Thursday, August 11, 2016: 10:10 AM
304, Ft Lauderdale Convention Center
Kaitlin J. Farrell1, Amy D. Rosemond1, Ford Ballantyne IV1, Chao Song1 and John S. Kominoski2, (1)Odum School of Ecology, University of Georgia, Athens, GA, (2)Florida International University, Miami, FL

Linking measurements made at different spatial scales is an ongoing challenge in making ecological research findings relevant for natural resource managers and decision-makers. In streams, many empirical studies focus on either small patch-scale or whole-stream measurements of ecosystem functions, but explicit comparison of measured rates and pools of potential drivers between these scales are generally lacking. Our study sought to directly compare measurements made at different spatial scales across a stream network. We quantified ecosystem functions (ecosystem respiration [ER], gross primary production [GPP], ammonium uptake [NH4]) and pool sizes of structural components (coarse and fine benthic organic matter, chlorophyll-a) as potential explanatory variables using both chamber and reach-scale measurements in nine first- to fourth-order streams throughout the Coweeta Hydrologic Laboratory (Macon County, North Carolina). Whole-stream rates were estimated using single-station oxygen diel oxygen change (ER, GPP) or the Tracer Additions for Spiraling Curve Characterization (TASCC) method (NH4) while chamber rates were estimated using linear regression of dissolved oxygen change within a recirculating chamber (ER, GPP) or log-linear regression of ammonium concentration over time (NH4). 

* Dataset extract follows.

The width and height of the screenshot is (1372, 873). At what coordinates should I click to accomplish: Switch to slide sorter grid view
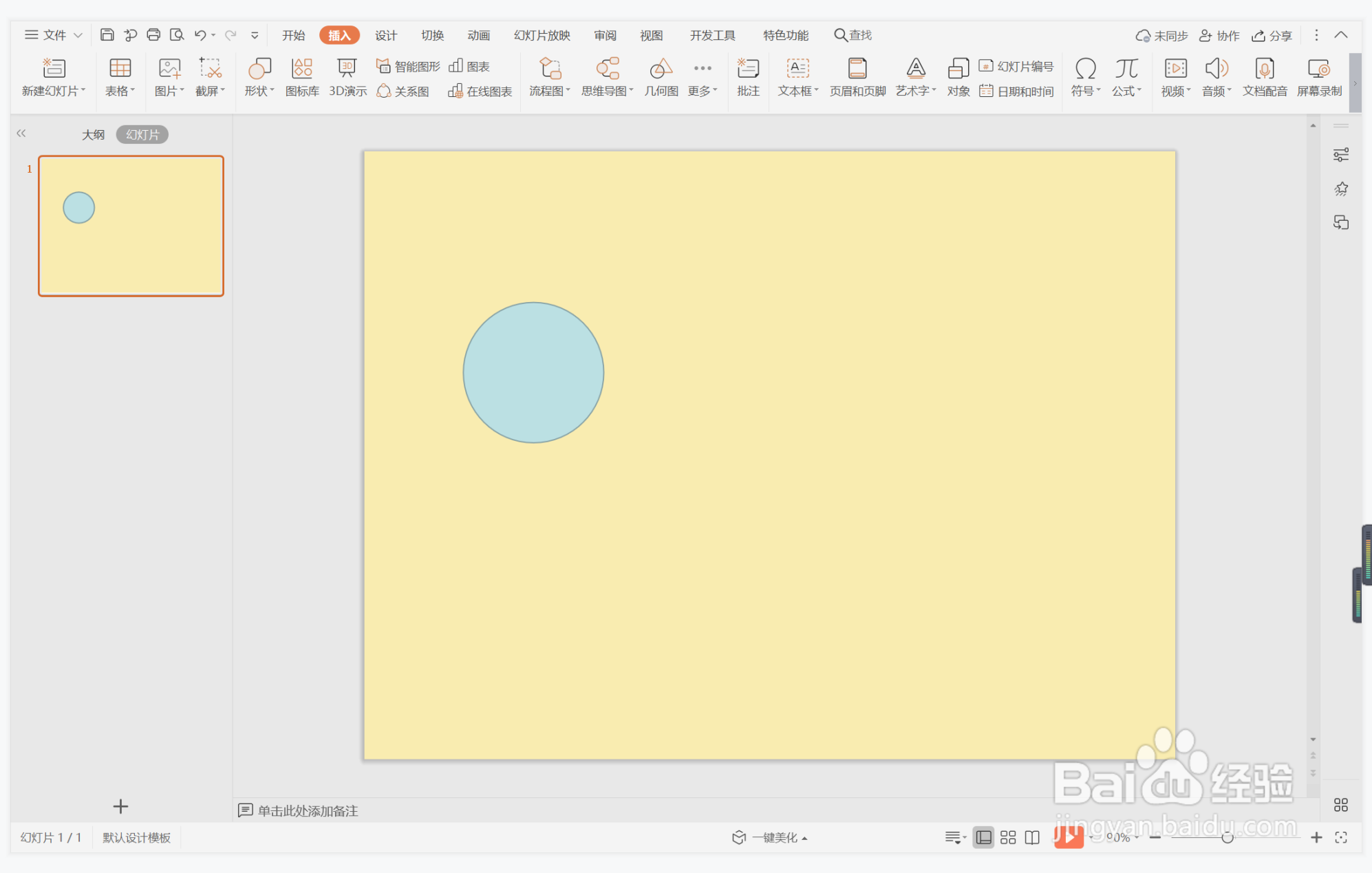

The degree of match/mismatch between rate estimates varied by stream and ecosystem function, but rates tended to be more similar in smaller streams. Modeled whole-stream ER was higher than chamber estimates in 1st and 2nd order streams, but chamber rates exceeded whole-stream ER 6-58x in the 5 largest streams, where modeled estimates of whole-reach ER were very low (0.01-0.15 gO2m-2d-1). Whole-stream estimates of GPP were 2-14x higher than those made in chambers throughout the stream network, and the degree of mismatch was positively correlated with stream discharge. Differences in rate estimates between measurement scales resulted in stark differences in estimated productivity to respiration (P:R) ratios. In chambers, all streams were net heterotrophic (P:R<1), with chamber-scale NH4 uptake inversely related to P:R (F1,28=4.40, p=0.045). In contrast, whole-stream estimates of ER and GPP resulted in P:R ratios that were autotrophic (P:R>1) in nearly half of daily measurements. TASCC estimates of NH4 uptake also exceeded chamber rates in larger streams. Examining potential drivers of functions at each scale, including organic matter, temperature, and light, may help elucidate causes of discrepancies to allow reasonable comparison of rates from different scales to facilitate estimation of network-scale functions, which will ultimately help guide watershed management decision-making.